_WHAT YOU SHOULD DO_
The task calls for each line of the records below in which the word "computer" appears.

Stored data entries
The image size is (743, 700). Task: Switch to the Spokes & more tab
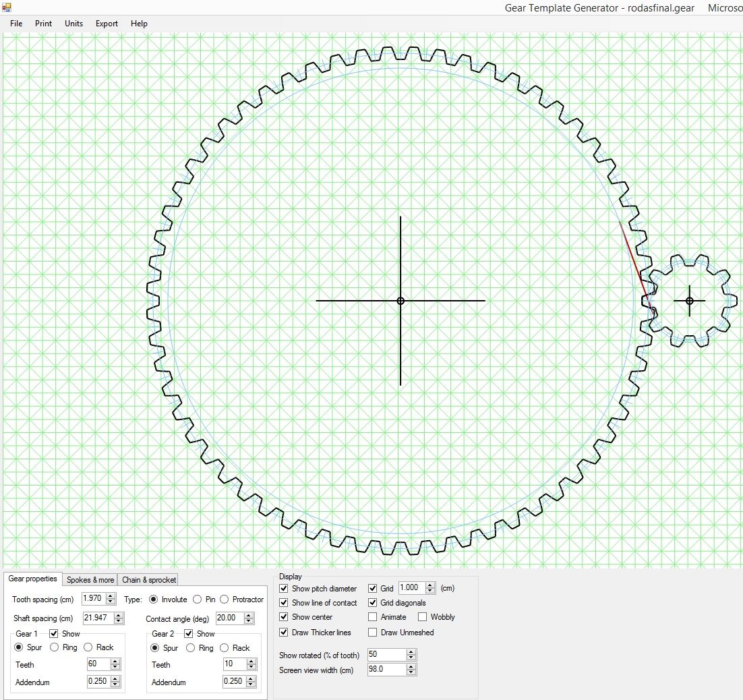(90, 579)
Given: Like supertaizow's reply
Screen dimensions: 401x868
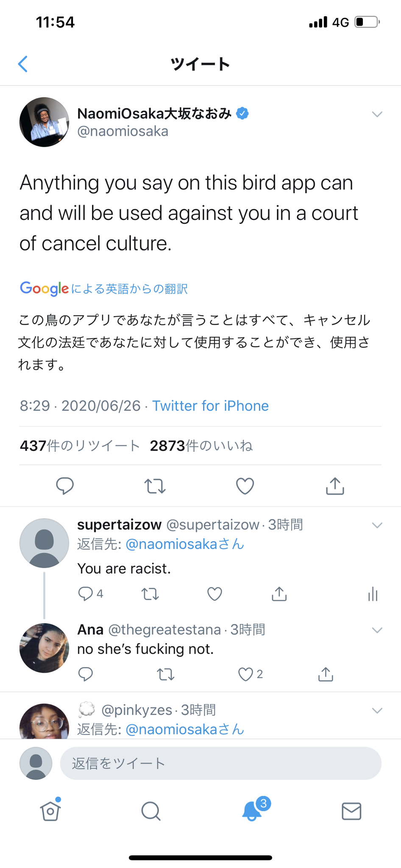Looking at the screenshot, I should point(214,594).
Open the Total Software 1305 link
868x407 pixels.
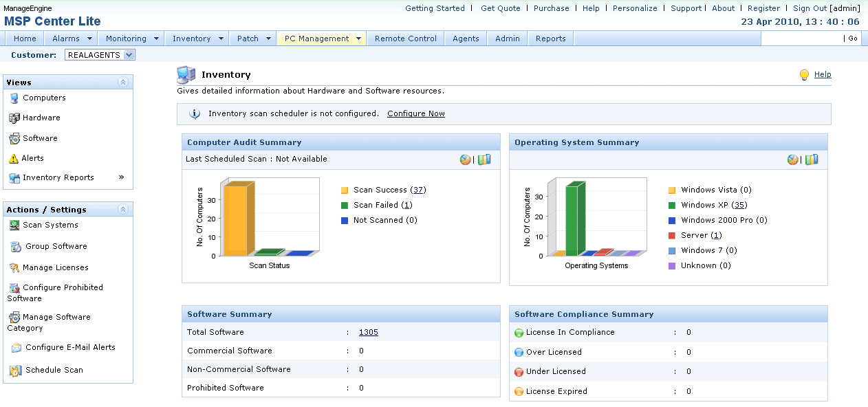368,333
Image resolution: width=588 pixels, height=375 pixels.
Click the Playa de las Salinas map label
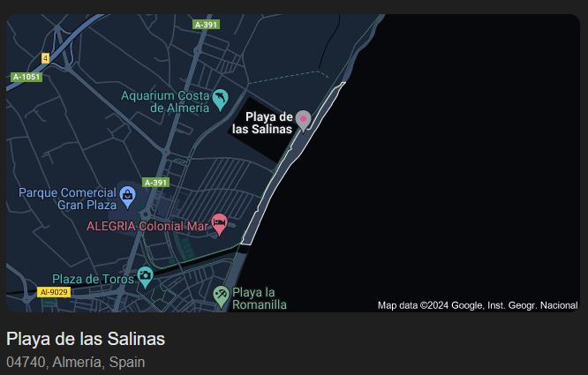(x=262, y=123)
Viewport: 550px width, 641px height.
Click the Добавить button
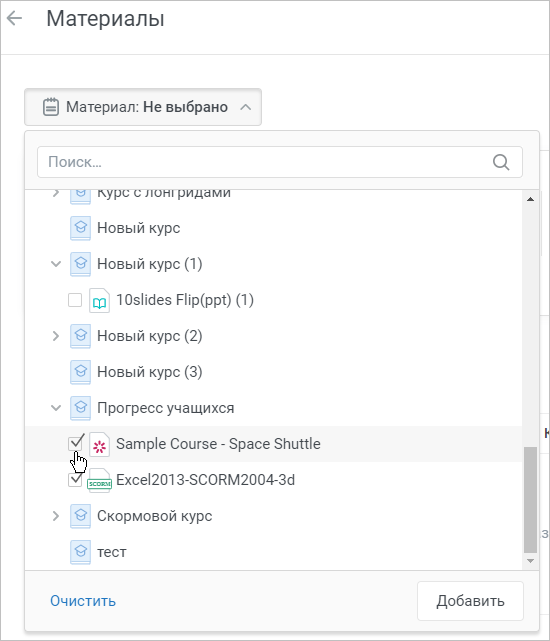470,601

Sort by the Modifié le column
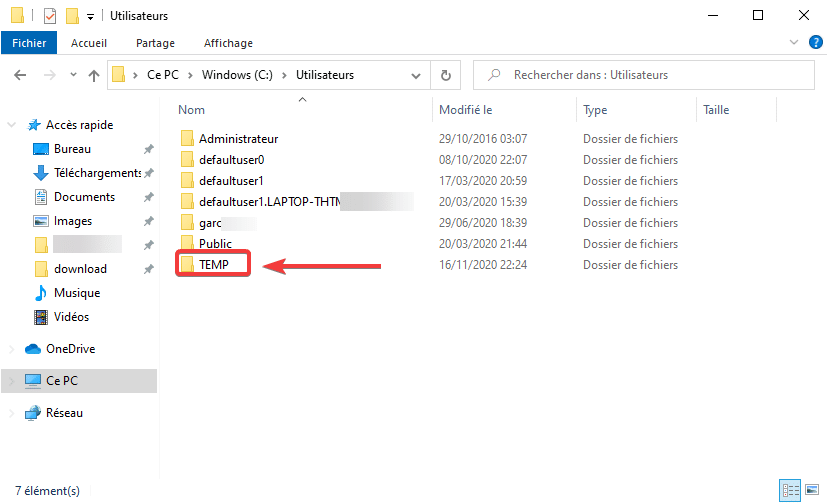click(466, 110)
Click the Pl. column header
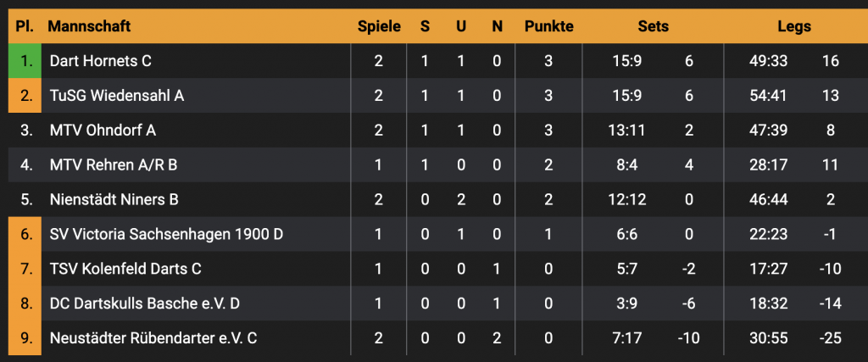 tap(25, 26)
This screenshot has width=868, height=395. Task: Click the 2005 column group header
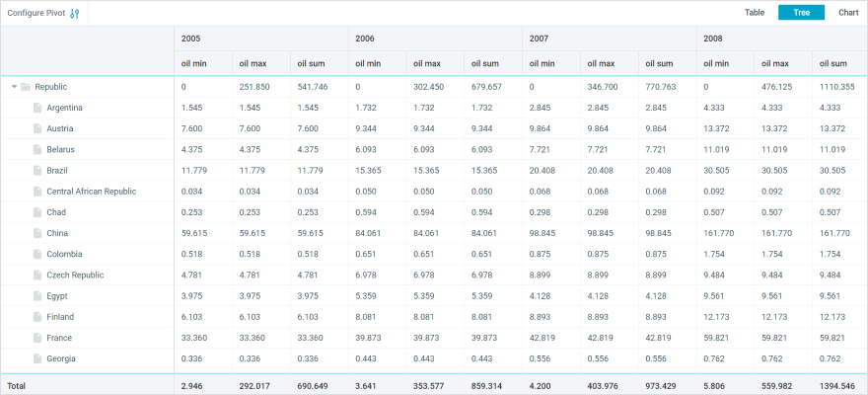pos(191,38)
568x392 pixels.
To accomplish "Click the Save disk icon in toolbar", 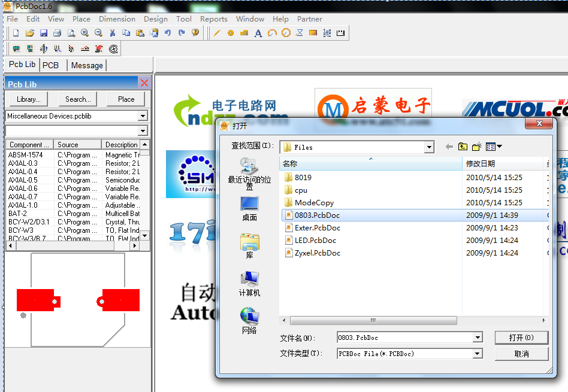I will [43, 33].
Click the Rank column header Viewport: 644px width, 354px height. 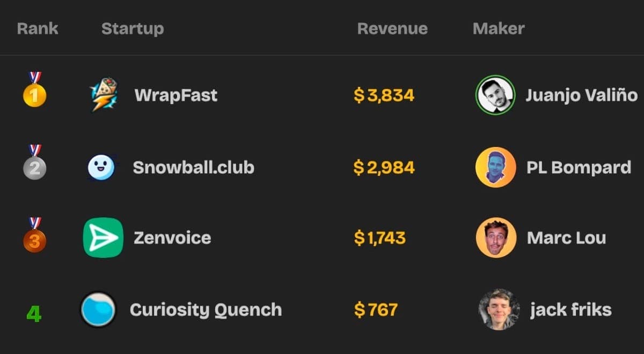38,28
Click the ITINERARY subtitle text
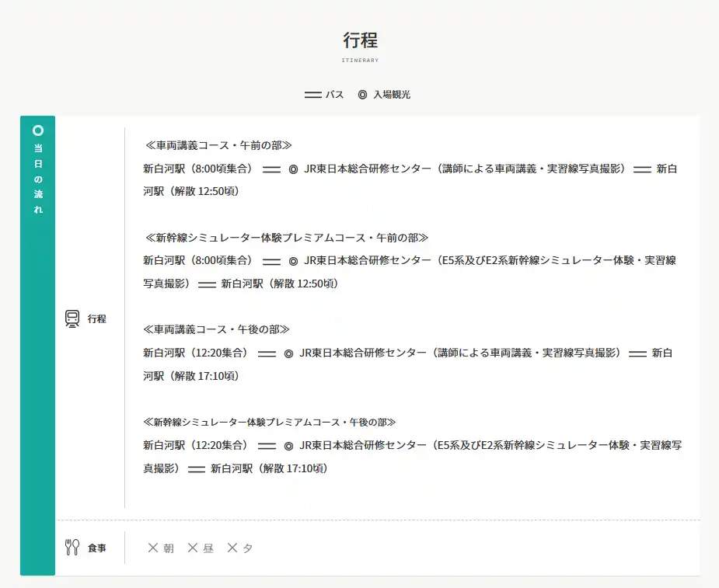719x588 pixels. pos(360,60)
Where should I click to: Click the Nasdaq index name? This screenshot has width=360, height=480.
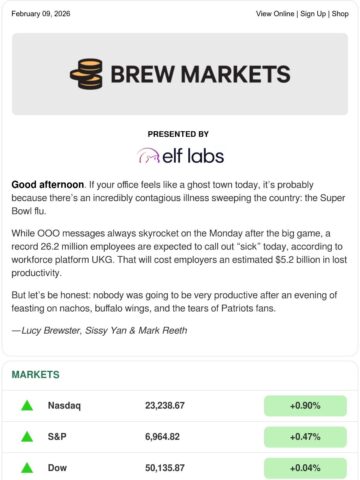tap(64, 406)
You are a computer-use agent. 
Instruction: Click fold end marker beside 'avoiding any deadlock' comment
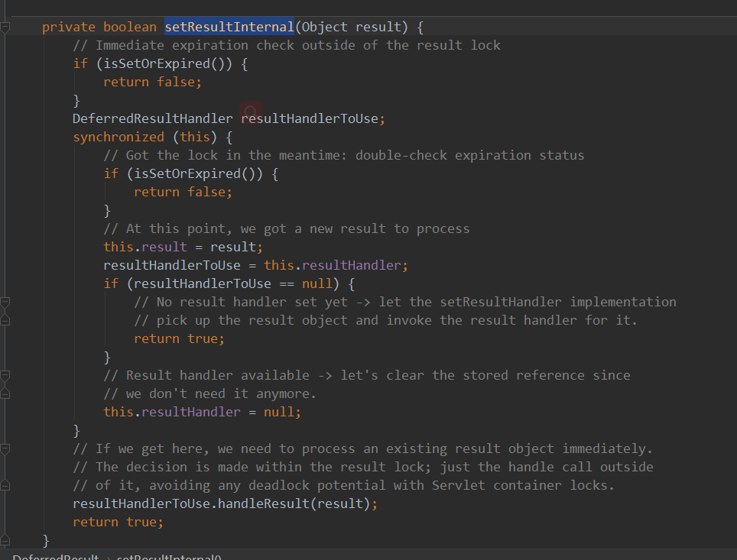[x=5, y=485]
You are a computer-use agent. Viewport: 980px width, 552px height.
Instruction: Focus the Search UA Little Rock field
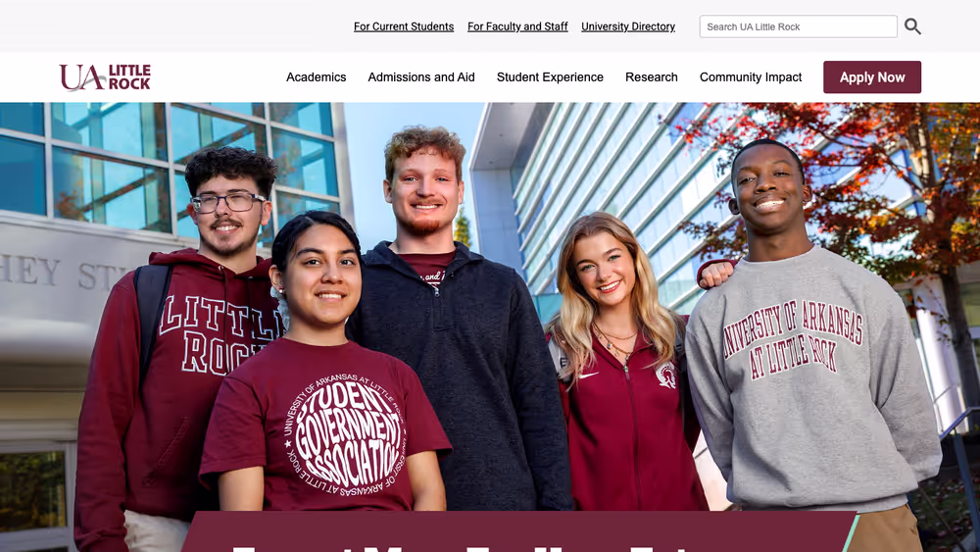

_SOLUTION FOR THIS TASK_
You are a computer-use agent. 
You are a computer-use agent. Viewport: 980px width, 552px height.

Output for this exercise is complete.